▶ **EXCERPTED TEXT**
──────

A Quick Look at PyTorch Audio

A few days ago, a work colleague asked me for some advice on machine learning with audio. My quick reply was that I know very little about working with audio data. So, I pointed him to some other ML experts.

I hadn’t even looked at audio data for a long time so I figured I’d code up a minimal example. I installed the torchaudio library, downloaded the built-in yes-no audio dataset, displayed one sample in its numeric form, displayed the sample as a waveform, displayed it as a spectogram, and saved the sample as a .wav file so I could play it over a standard application.

Installing torchaudio was not trivial. I was working with PyTorch 1.10.0 and when I tried a naive “pip install torchaudio” command the installation attempted to install the current version of torchaudio (0.12.1) but that required a newer version of PyTorch than my 1.10.0 current version. So, instead, I downloaded an older version of torchaudio (torchaudio-0.8.0-cp37-none-win_amd64.whl) as a .whl file from the PyPi Web site and tried to install the older version using the command “pip install –no-deps (local .whl file)”. The torchaudio install seemed to work.

However, I did run into a few other install-related glitches before I got my demo to run. I don’t remember the details but there was some sort of missing component(s). By doing a Google search for the error message(s) I was able to eventually get my audio demo to work. Moral: Installing the torchaudio library will almost certainly cause you some minor grief.

The demo code is relatively self-explanatory but has many subtleties. The demo downloads the YesNo audio dataset. The dataset consists of 60 recordings of a man saying “yes” or “no” in Hebrew eight times. The labels are 0 for “no” and 1 for “yes”. The pattern of yes and no is random. For example, recording [3] in the demo is “no, no, yes, no, no, no, yes, no”.

Sample [3] of the yes-no audio dataset in .wav format created by the torchaudio.save() method.

The data is downloaded in a form that is derived from the PyTorch Dataset class and so it can be loaded using a DataLoader (but the demo code does not do this).

In my opinion, machine learning for audio data has evolved into an area that is distinct and quite different from ML for image data, ML for natural language, and ML for tabular data.

Machine learning with deep neural networks has made incredible advances in the past few years, but even so ML is still in its very early stages. It’s hard to imagine what ML for audio will be like in just a few years. Here are three old album covers from the early 1960s during the first days of the U.S. space program when rockets were crude and rudimentary. Just a few years later, the U.S. put a man on the moon on July 20, 1969.

Demo code:

# audio_demo.py

import torch as T
import torchaudio as TA
import matplotlib.pyplot as plt

# -----------------------------------------------------------

print("\nBegin PyTorch audio demo ")

print("\nLoading the yes-no audio dataset into memory ")
yesno_data = TA.datasets.YESNO(root="./", download=True)

print(type(yesno_data)); input()

print("\nGetting yes-no sample [3] ")
idx = 3
waveform, sample_rate, labels = yesno_data[idx]

print("\nWaveform data: ")
print(waveform)
print(waveform.shape)

print("\nSample rate: ")
print(sample_rate)

print("\nLabels: ")
print(labels)

print("\nDisplaying data in waveform format ")
plt.figure()
plt.plot(waveform.t().numpy())
plt.show()

print("\nDisplaying data in spectogram format ")
specgram = TA.transforms.Spectrogram()(waveform)
print("Shape of spectrogram: ", specgram.shape)

plt.figure()
plt.imshow(specgram.log2()[0, :, :].numpy())
plt.show()

print("\nSaving raw waveform data in .wav format file ")
path = ".\\yes_no_3.wav"
TA.save(path, waveform, sample_rate)

print("\nEnd demo ")

# -----------------------------------------------------------

──────

▶ **RECORDED INFORMATION**

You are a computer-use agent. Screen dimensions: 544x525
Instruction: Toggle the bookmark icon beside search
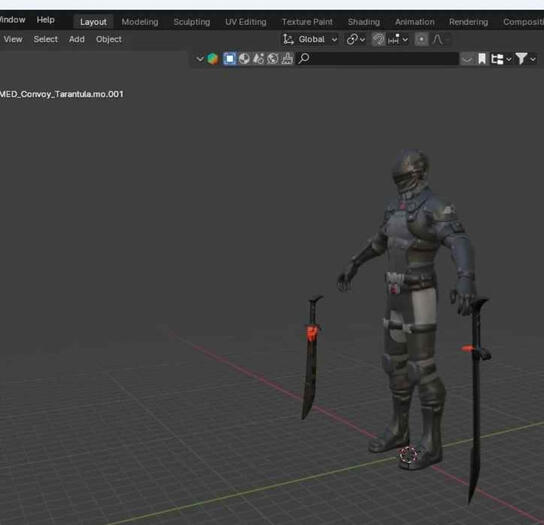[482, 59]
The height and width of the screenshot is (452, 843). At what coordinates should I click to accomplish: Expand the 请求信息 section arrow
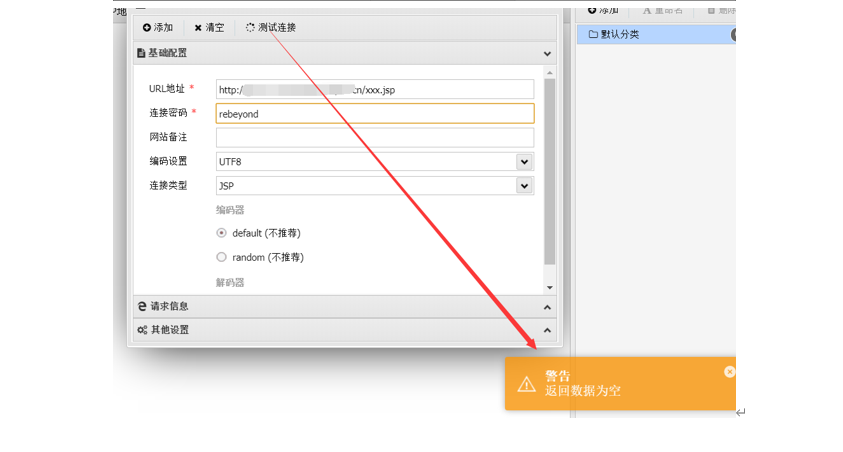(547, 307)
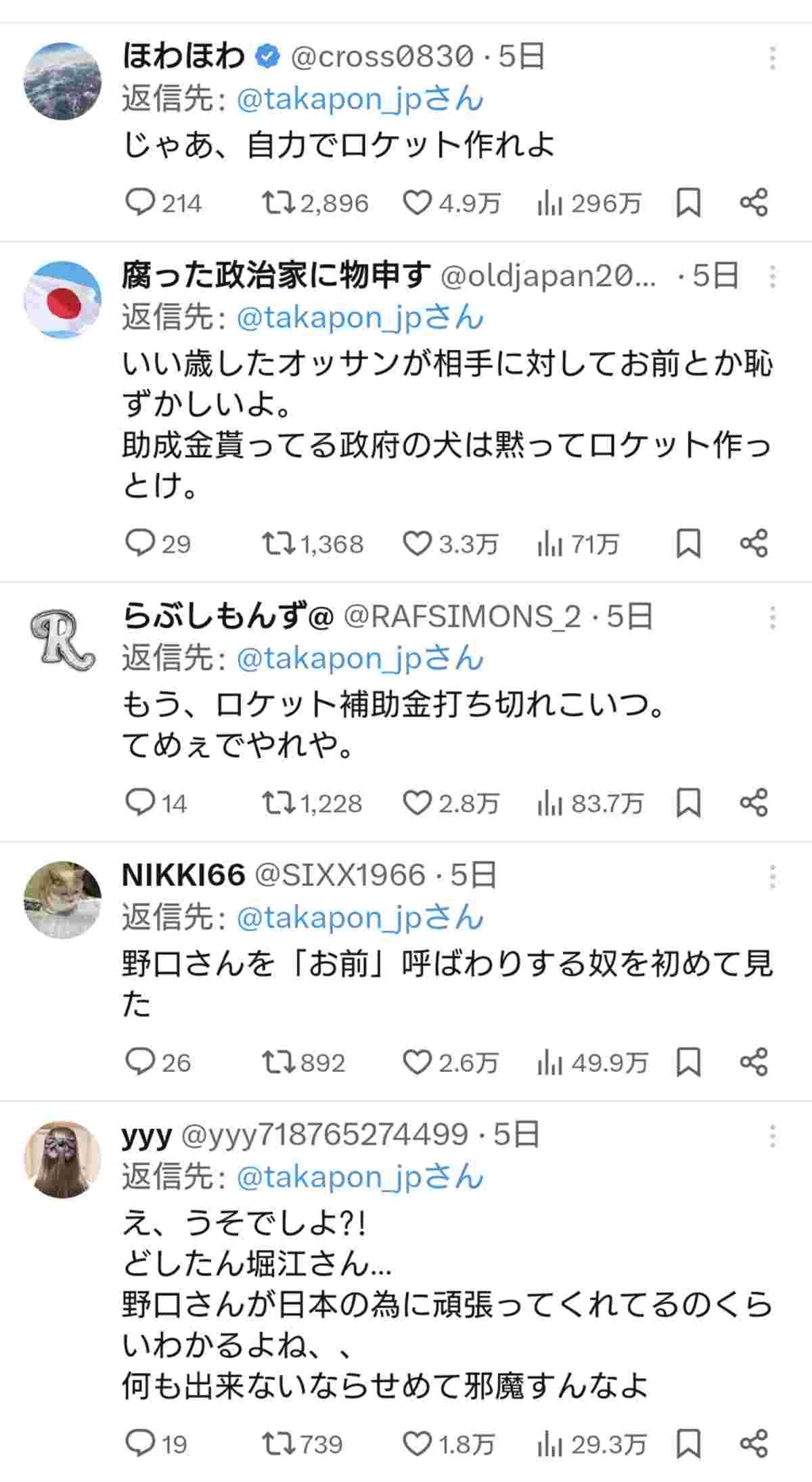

──────

▶ **WHAT TO WORK ON**
• 1. Summarize the post on PyTorch audio in two sentences.
• 2. Retype the listing from the line that has "The height and" through the last line of the listing, including both of those lines. Leave the pictures out.
The listing has no connection to the post on PyTorch audio.

▶ **SOLUTIONS TO EACH TASK**
• 1. After a colleague asked for advice on machine learning with audio, the author coded a minimal torchaudio example that loads the YesNo dataset and shows one sample numerically, as a waveform, and as a spectrogram, then saves it as a .wav file. Installing torchaudio was not trivial because the current version needed a newer PyTorch, so the author installed an older version from a .whl file and fixed some further missing-component errors by searching the error messages.

• 2.
The height and width of the screenshot is (452, 843). At what coordinates should I click to accomplish: Expand the 请求信息 section arrow
(547, 307)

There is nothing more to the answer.